A simple problem in Haskell, using monads (Part 1/3)

2021-09-25

I’ve been trying to learn Haskell recently, so after reading some intro material I set up an account on Exercism and signed up for the Haskell track to get some practice. One of the very first exercises in the track is called Nucleotide Count and, while it seems very simple at first glance, I found it useful to get an initial grasp of monads. I’ll describe the (slightly modified) exercise here and how to solve it in Haskell.

This article is the first of a 3-part series. It doesn’t assume much prior knowledge of Haskell (I’m very much a beginner at the moment), but it’s good to know the basics if you want to follow along (syntax, basic functions, etc…). You might also want to read up on functors, if you don’t know what they are, though it’s not really necessary.
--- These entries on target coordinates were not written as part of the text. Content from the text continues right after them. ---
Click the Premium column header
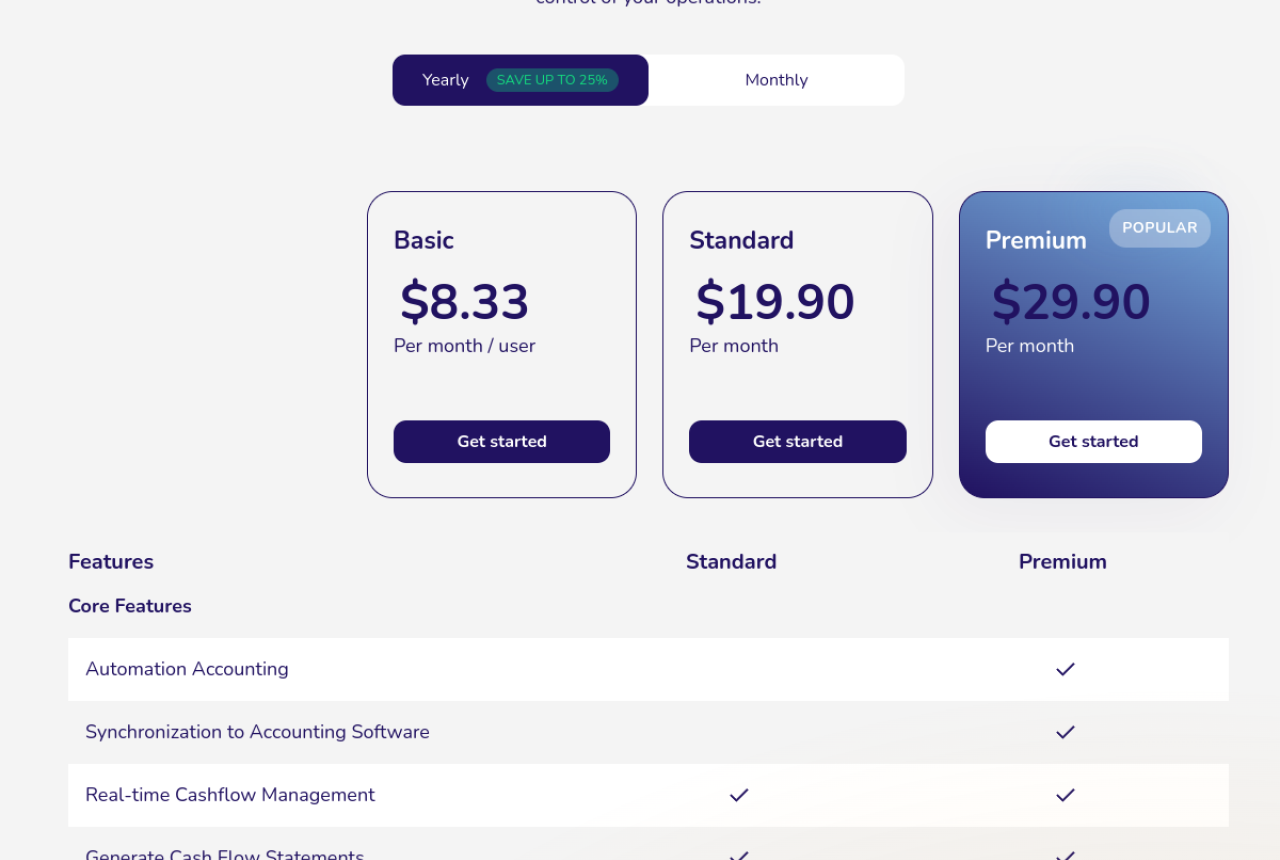tap(1062, 561)
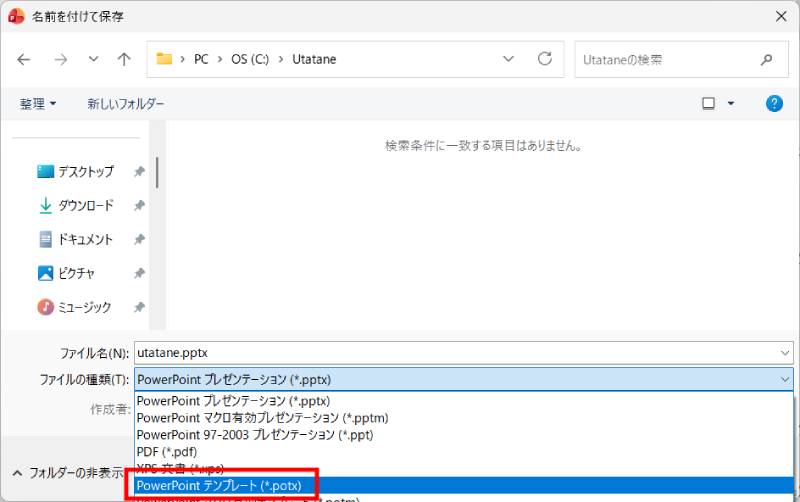Expand the recent locations chevron
800x502 pixels.
click(x=93, y=60)
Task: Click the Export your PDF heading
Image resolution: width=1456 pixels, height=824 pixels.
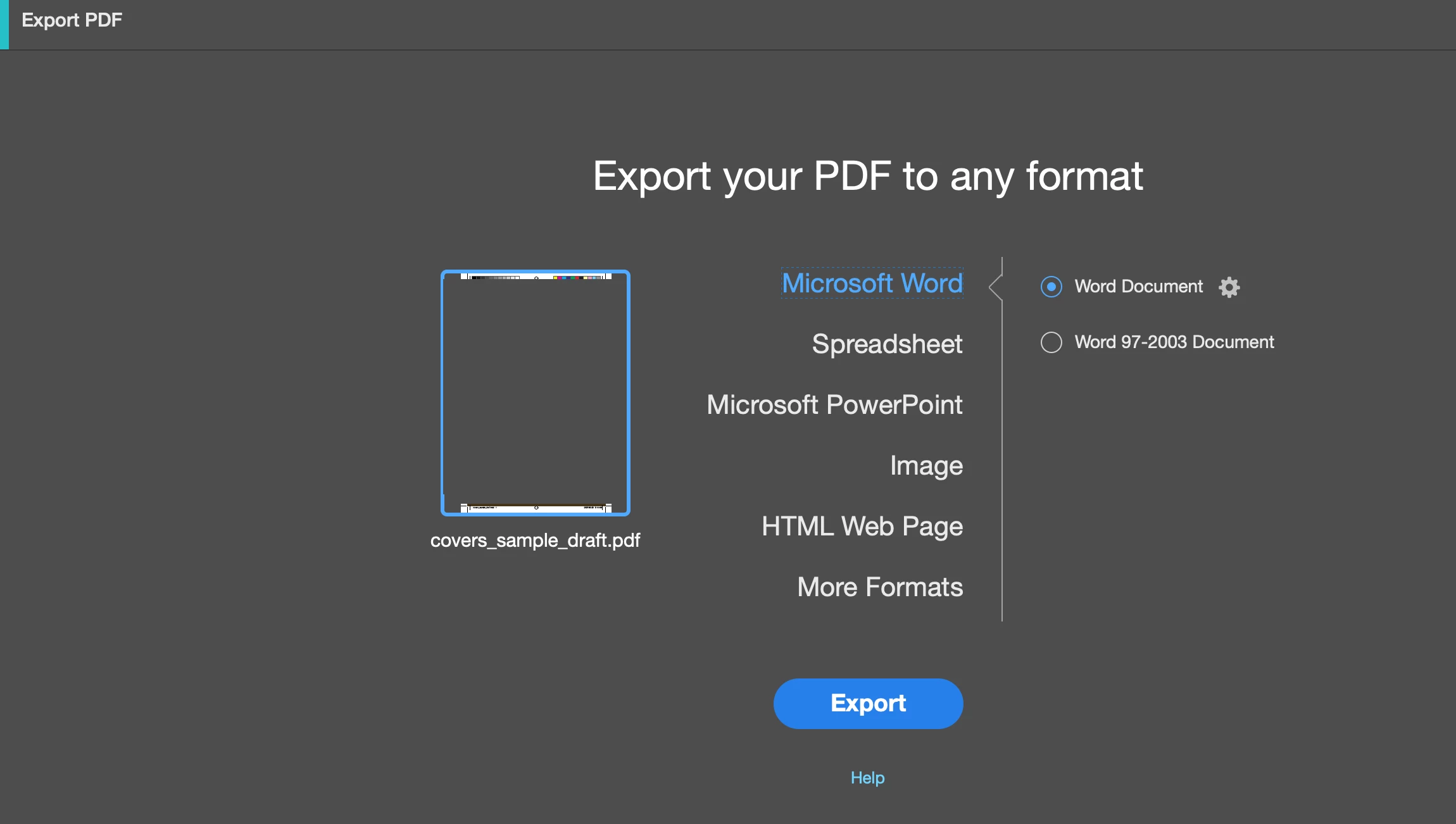Action: pyautogui.click(x=867, y=176)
In Part 1 of the series (this article), I’ll explain how to solve the “Nucleotide Count” problem using monads, then in Part 2 I’ll dive into the implementation of mapM and sequence and finally, in Part 3, I’ll try to solve this same problem imperatively in C++ and Rust, for comparison.

Problem Description

I don’t know much about Biology, unfortunately… but anyway DNA is made up for 4 molecules called “nucleotides”, whose symbols are A, C, G and T. You are given a string of these nucleotides (e.g. "ACCTTTGCTATC") and need to return a map with each nucleotide and the number of times it appears in the input string, so for example:

Input: "ACCTTTCTGACAA"
Output: {A:4, C:3, G:1, T:4}
Input: ""
Output: {A:0, C:0, G:0, T:0}

The keys in the map are their own type (Nucleotide), not Chars. Finally, if there are any invalid characters in the input string, you should return the first one.

Input: "CCXATAGCABYZ"
Output: 'X'

Let’s frame this in terms of Haskell code. We’ll implement a function called nucleotideCounts. Since we’re returning either a character or a map, the return type will be Either Char (Map Nucleotide Int).
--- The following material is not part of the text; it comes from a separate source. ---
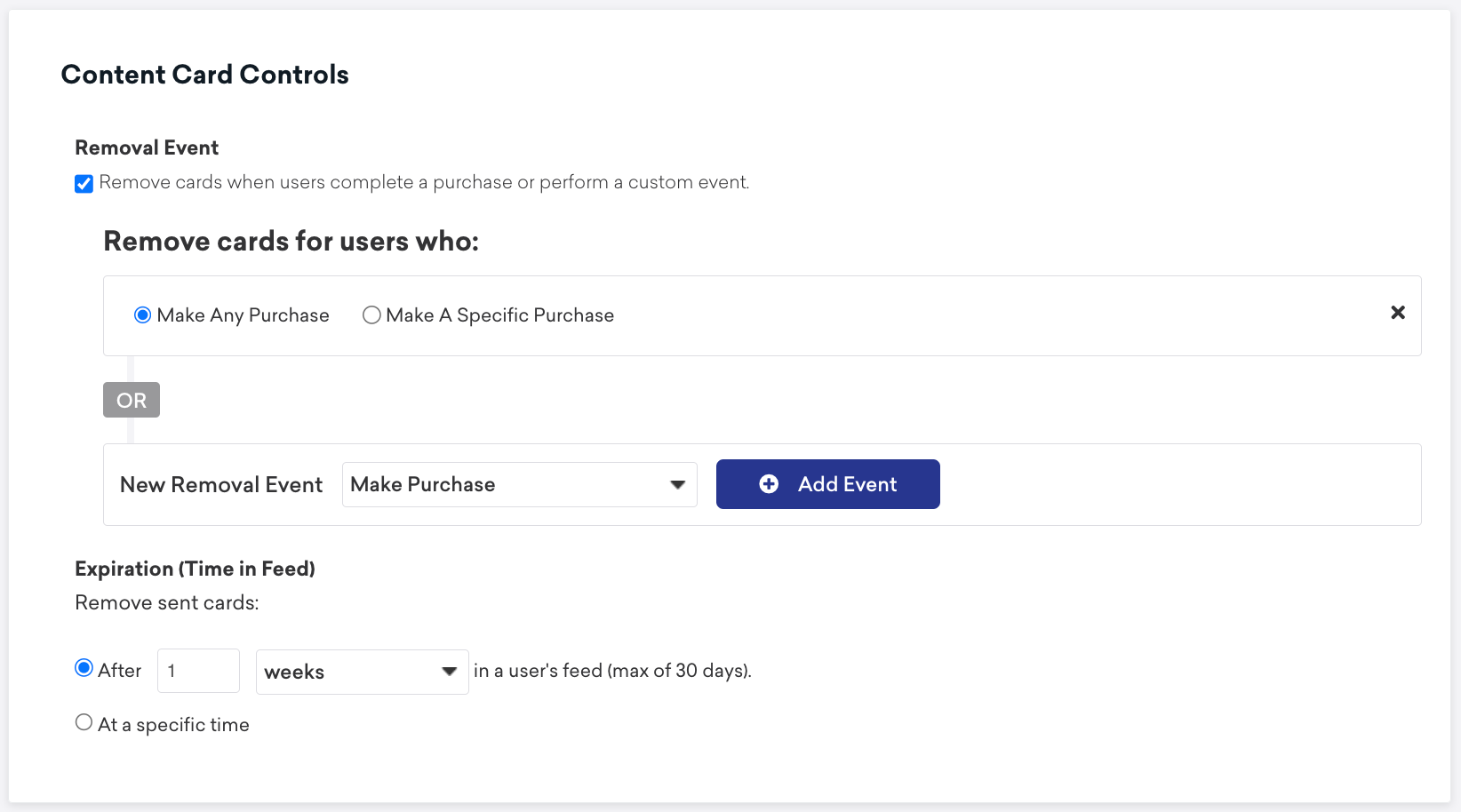The width and height of the screenshot is (1461, 812).
Task: Remove the Make Any Purchase event row
Action: click(1397, 313)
module DNA (nucleotideCounts, Nucleotide(..)) where

import Data.Map (Map)

data Nucleotide = A | C | G | T deriving (Eq, Ord, Show)

nucleotideCounts :: String -> Either Char (Map Nucleotide Int)
nucleotideCounts s = -- TODO

First Attempt

This seems like a pretty simple problem, right? At first glance, it is, but for those like me who are new to functional programming, there are a few insidious details to tackle, as we’ll see. My first idea was to implement a function char2nuc, that takes takes a character and returns Either Char Nucleotide.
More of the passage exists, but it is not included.